§ **Saved entries**

+---+

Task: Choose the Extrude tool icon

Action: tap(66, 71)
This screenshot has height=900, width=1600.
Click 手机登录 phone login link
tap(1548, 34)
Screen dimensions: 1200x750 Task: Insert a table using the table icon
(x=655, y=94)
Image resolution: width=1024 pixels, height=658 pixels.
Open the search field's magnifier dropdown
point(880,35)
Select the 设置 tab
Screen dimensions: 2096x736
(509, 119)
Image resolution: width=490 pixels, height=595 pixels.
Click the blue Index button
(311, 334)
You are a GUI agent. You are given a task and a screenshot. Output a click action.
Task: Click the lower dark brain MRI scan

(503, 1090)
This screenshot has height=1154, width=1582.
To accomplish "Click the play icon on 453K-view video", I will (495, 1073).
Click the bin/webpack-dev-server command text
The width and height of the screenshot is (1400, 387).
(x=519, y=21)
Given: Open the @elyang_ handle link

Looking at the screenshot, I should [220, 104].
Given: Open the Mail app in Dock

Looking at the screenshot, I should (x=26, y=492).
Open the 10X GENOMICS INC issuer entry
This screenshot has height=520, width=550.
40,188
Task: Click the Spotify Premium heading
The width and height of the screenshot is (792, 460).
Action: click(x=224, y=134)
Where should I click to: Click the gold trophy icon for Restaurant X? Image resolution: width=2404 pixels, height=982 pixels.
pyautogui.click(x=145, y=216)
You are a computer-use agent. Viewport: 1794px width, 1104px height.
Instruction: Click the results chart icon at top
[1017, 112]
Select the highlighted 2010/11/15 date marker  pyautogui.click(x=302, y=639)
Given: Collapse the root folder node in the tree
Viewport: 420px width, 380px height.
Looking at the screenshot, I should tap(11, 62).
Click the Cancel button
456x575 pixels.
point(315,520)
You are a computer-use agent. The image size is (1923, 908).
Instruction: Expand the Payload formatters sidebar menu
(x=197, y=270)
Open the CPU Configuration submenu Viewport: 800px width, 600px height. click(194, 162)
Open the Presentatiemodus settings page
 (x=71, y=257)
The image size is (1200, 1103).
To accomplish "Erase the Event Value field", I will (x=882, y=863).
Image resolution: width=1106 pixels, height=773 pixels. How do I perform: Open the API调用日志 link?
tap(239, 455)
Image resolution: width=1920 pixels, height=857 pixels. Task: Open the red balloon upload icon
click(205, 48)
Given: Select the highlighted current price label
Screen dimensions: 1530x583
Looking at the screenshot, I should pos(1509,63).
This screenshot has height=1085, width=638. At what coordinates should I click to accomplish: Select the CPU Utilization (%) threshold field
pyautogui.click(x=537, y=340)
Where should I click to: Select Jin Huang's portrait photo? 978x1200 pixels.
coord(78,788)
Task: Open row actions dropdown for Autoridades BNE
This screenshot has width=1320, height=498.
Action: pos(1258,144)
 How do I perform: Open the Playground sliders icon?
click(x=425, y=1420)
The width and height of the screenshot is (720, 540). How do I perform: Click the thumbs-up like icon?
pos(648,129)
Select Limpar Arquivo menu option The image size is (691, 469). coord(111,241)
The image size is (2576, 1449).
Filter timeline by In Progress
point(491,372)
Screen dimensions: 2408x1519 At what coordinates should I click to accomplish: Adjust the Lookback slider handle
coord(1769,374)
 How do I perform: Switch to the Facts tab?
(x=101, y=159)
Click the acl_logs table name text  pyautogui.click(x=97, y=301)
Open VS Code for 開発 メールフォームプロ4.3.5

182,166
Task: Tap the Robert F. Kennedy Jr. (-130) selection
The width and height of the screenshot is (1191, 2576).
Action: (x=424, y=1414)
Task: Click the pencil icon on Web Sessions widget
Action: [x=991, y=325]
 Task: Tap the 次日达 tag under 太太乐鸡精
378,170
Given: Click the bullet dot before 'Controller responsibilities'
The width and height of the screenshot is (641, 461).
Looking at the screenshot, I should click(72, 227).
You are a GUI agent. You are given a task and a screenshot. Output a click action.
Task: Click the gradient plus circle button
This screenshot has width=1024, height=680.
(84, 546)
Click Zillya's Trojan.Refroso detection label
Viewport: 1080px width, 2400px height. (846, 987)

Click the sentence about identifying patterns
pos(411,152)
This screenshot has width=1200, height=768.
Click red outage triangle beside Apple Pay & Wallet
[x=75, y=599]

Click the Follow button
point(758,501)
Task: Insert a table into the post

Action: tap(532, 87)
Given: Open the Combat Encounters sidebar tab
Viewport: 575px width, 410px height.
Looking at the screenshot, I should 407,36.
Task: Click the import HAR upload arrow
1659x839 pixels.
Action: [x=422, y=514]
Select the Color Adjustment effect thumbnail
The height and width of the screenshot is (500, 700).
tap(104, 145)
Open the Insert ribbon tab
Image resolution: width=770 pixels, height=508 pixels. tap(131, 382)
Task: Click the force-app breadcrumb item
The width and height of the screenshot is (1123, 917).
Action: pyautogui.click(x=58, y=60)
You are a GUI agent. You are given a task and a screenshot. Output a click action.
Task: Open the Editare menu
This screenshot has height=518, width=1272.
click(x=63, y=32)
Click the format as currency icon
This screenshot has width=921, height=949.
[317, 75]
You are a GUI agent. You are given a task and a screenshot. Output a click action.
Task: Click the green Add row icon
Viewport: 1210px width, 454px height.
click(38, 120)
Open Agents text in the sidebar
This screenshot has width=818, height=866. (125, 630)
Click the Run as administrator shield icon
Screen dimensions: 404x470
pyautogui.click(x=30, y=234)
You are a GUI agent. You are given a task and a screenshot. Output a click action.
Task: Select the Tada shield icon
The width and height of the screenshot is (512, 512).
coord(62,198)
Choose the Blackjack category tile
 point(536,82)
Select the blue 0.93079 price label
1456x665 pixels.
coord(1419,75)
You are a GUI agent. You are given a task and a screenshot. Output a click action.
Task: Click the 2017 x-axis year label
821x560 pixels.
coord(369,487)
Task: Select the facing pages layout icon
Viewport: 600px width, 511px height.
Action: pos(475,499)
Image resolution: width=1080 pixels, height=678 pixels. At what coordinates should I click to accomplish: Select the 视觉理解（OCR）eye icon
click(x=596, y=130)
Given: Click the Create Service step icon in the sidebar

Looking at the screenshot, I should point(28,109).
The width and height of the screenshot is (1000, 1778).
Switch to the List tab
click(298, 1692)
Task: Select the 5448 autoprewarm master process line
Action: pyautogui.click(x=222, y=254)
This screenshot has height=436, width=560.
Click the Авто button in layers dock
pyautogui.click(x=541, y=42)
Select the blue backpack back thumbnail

+---+

Retrieve each line of the data in which the word "highlighted" can be found.

§ **ANSWER BOX**
Select the highlighted 2010/11/15 date marker  pyautogui.click(x=302, y=639)
Given: Select the highlighted current price label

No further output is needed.